At this point, I’m calling Paw Patrol
Rant: The SPVM and Montreal nightlife
Content warning: this article mentions human trafficking and police brutality.
I remember where I was when the SPVM’s annual budget was announced last year. My first thought was “What does the SPVM possibly need $787 million for?” The past year never answered that question.
It would be easy to detail why Montrealers don’t like the SPVM, but I don’t want to be categorized as another journalist who doesn’t like the police. Instead, I write as a woman who has worked in the nightlife industry for the past two years, and is still trying to find why the SPVM needs a $63 million increase.
Montreal has multicultural influences. This is why I love this place, but police officers seem to have difficulty with this fact.
In the SPVM 2022 report, their diversity hires confirm that the majority of officers are white men. Not only that, many of them don’t even reside on the island. Almost a year ago, I remember asking two cops, whom I saw almost every night while I was working at a nightclub, if they were from Montreal. Both answered “Yark non, Blainville baby!”
There's something upsetting about Montreal police being blatant about the fact that they don’t like this city. If a significant number of police officers harbour negative feelings towards Montreal—the city they have sworn to serve and protect—it is challenging for me to believe their operations can proceed smoothly. This dynamic allows them to fall into the victim mentality of “people just don’t like cops.”
I also remember an encounter while interviewing two police officers for a news story at the same nightclub I used to work at.
The officers seemed to hold a silent respect for other men with authority. They only agreed to speak to me after the head bouncer of the club told them I was a student journalist and wanted to ask them questions.
I asked both officers if they resided on the Island, and they both responded that they lived in the suburbs. When I asked them why the suburbs, they responded that they enjoy having space for a backyard. I mentioned that some studies suggest that police residing where they are working improves the relationship between the officers and the communities they are policing. Both officers disagreed with me. “I wouldn't want to live in this city,” said one of them. “Imagine going grocery shopping and you come across someone you’ve arrested before,” said the other.
As someone who works between the hours of 6 p.m. and 3 a.m., I have had a lot of encounters with Eclipse.
Eclipse was created 14 years ago to focus on violent crime in certain sectors of the city including in nightclubs and open-late lounges.
Although Eclipse is a cute name for a brigade that operates at night, it’s infuriating to see what they are focusing on when this city seems to have bigger fish to fry.

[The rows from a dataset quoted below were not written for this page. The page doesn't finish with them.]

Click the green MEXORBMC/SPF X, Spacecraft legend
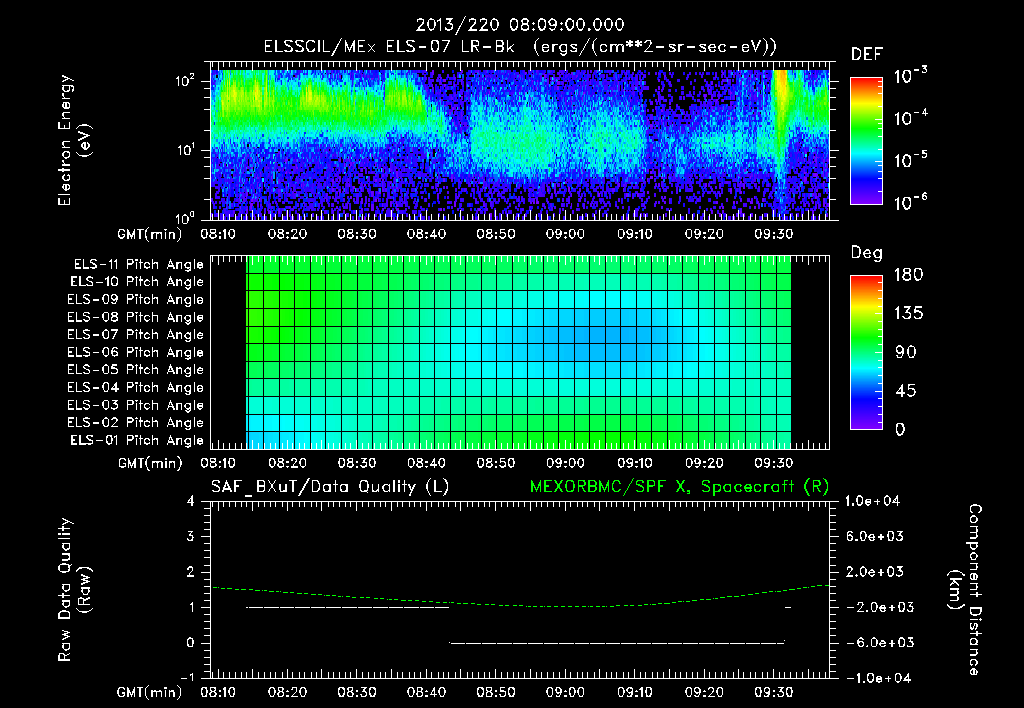The width and height of the screenshot is (1024, 708). (679, 487)
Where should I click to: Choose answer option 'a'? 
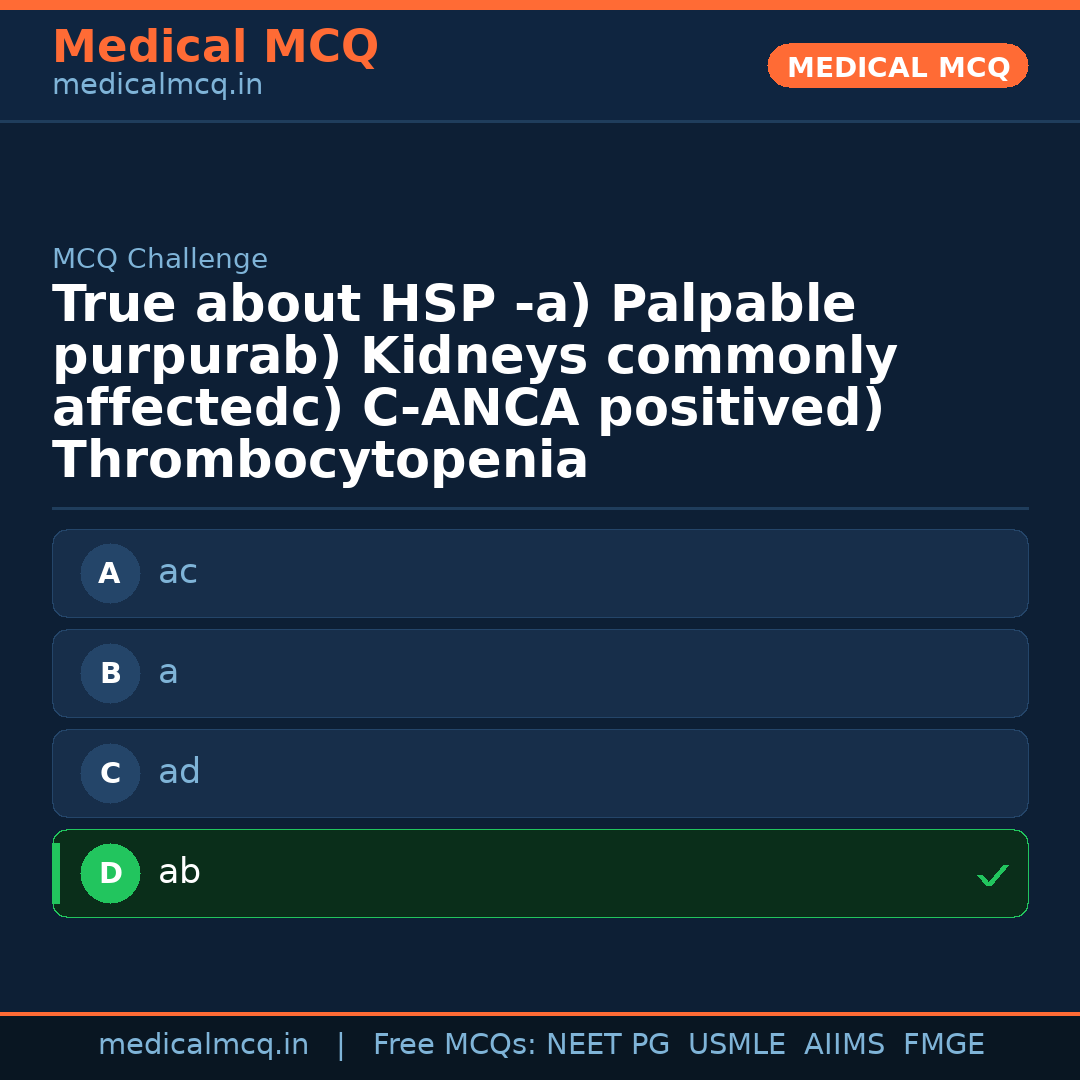pos(540,674)
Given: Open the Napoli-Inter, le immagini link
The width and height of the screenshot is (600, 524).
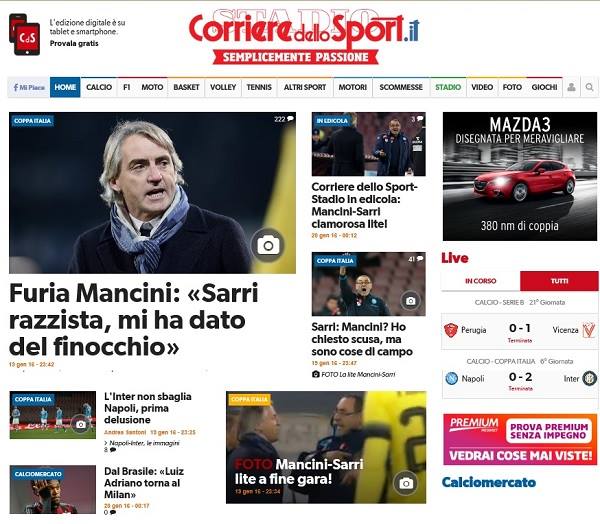Looking at the screenshot, I should 144,443.
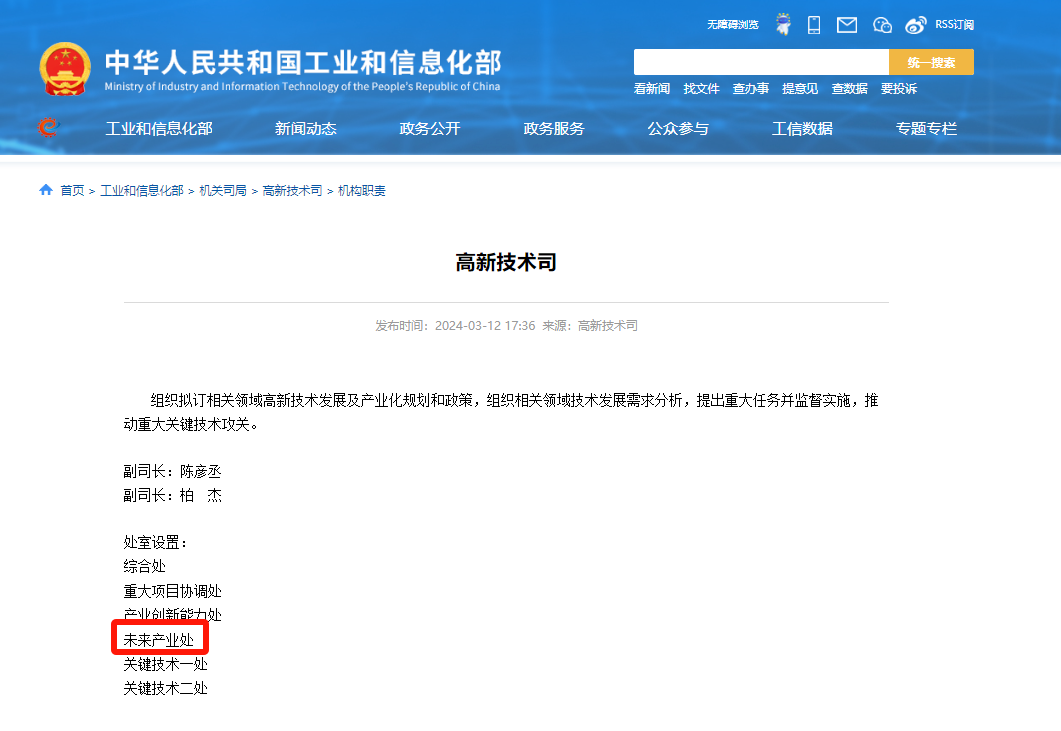
Task: Open the Weibo sharing icon
Action: tap(915, 24)
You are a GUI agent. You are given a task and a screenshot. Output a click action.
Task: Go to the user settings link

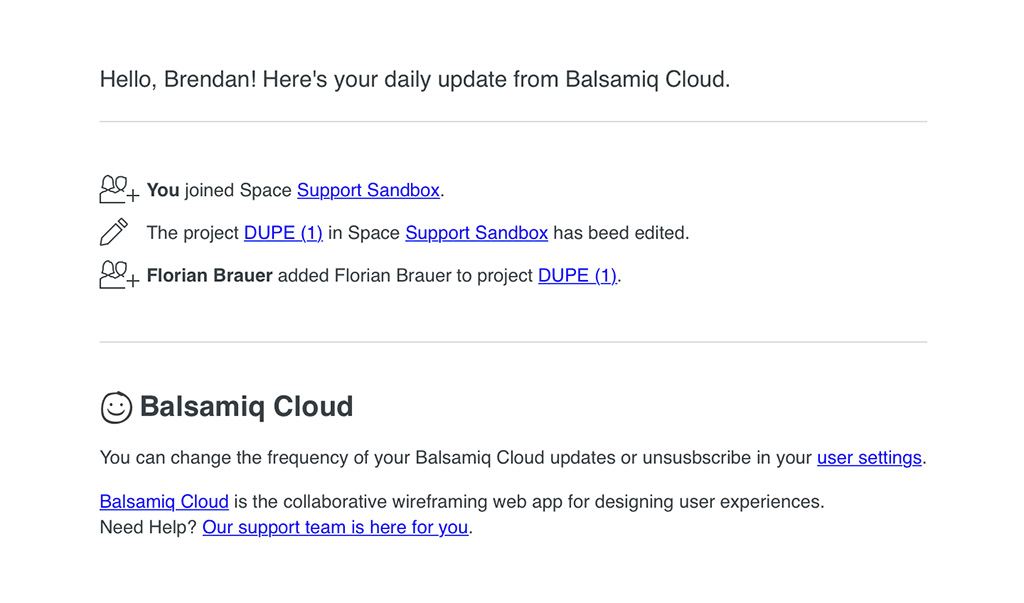(869, 458)
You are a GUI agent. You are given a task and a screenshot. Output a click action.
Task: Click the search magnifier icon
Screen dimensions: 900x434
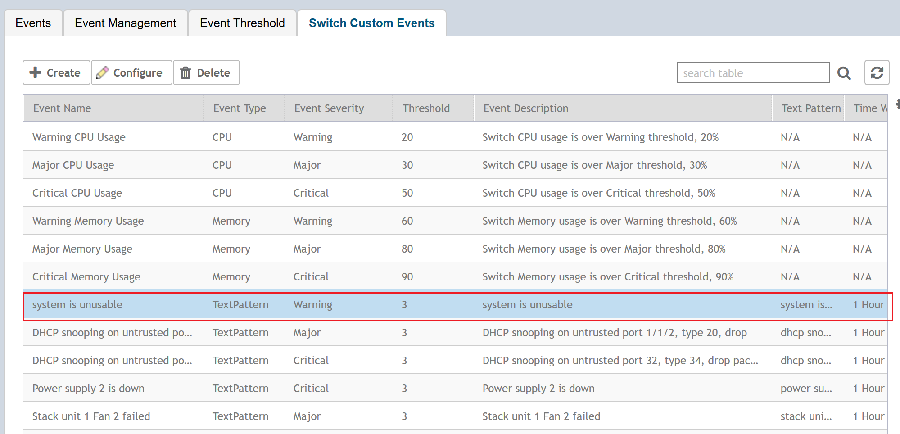[x=844, y=73]
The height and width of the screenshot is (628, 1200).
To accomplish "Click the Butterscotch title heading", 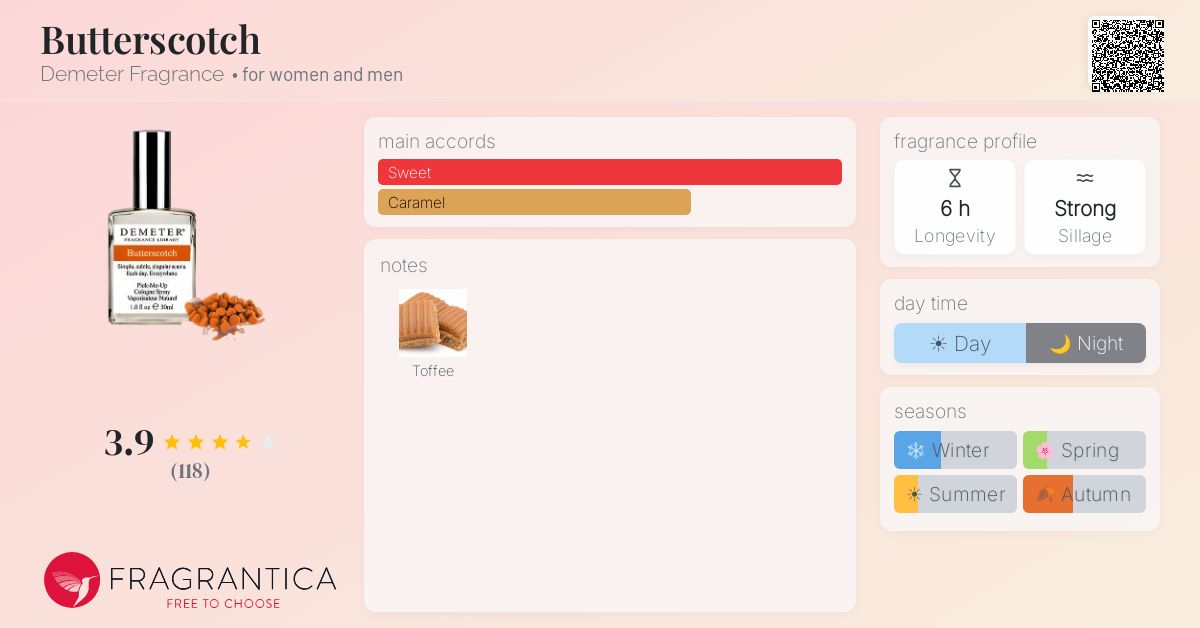I will (x=150, y=40).
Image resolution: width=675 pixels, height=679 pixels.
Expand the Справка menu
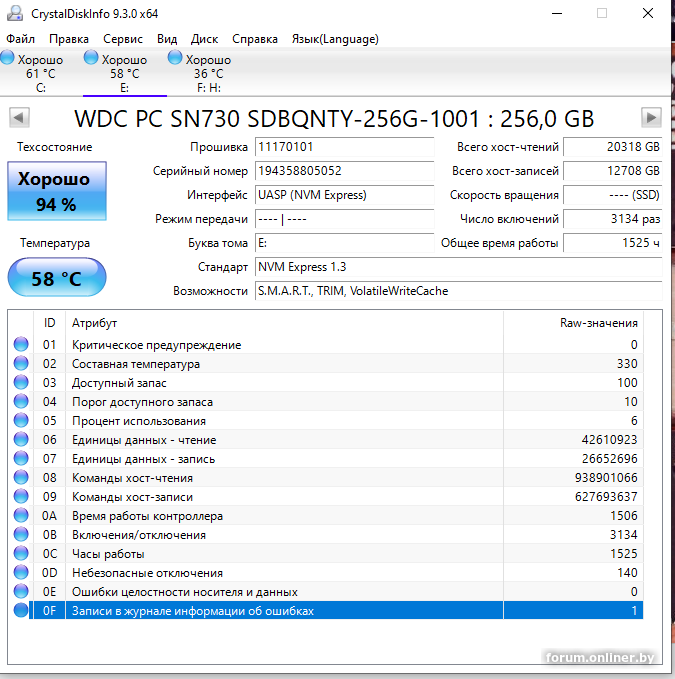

A couple of months ago, I started working at a new club as a showgirl. As someone with a dance background, I love to find paid opportunities in this art form I love. It was not my first experience and even though nightclubs can be predatory, I’ve always felt relatively safe.
That feeling of safety was robbed from me a couple of weeks ago when I assumed that everyone I work with has good intentions. However, one security guard took advantage of that feeling of security.
When I was put in a dangerous situation, trapped and dragged into a random hotel at 6 a.m. under false pretenses, it never crossed my mind to call the police. Instead, I sent an SOS text to my best friend and shared my location with several of my male friends. These were the only traces people would have had of me if I did not make it out that night.
“We could make a lot of money, you and I, if you let me manage you”; “One weekend in Toronto we’d make $3,000 each”; “Have you ever thought about dancing?” Those were just a few of his comments. That security guard was a human trafficker, a pimp, and he wouldn’t let me leave.
Fortunately, I managed to escape. Only hours later, after a shower and crying, did I debrief my best friend who showed up at my place to make sure I was safe. Half asleep in my bed, I realized that not only did I not call the police, but it was only now that I was thinking about it.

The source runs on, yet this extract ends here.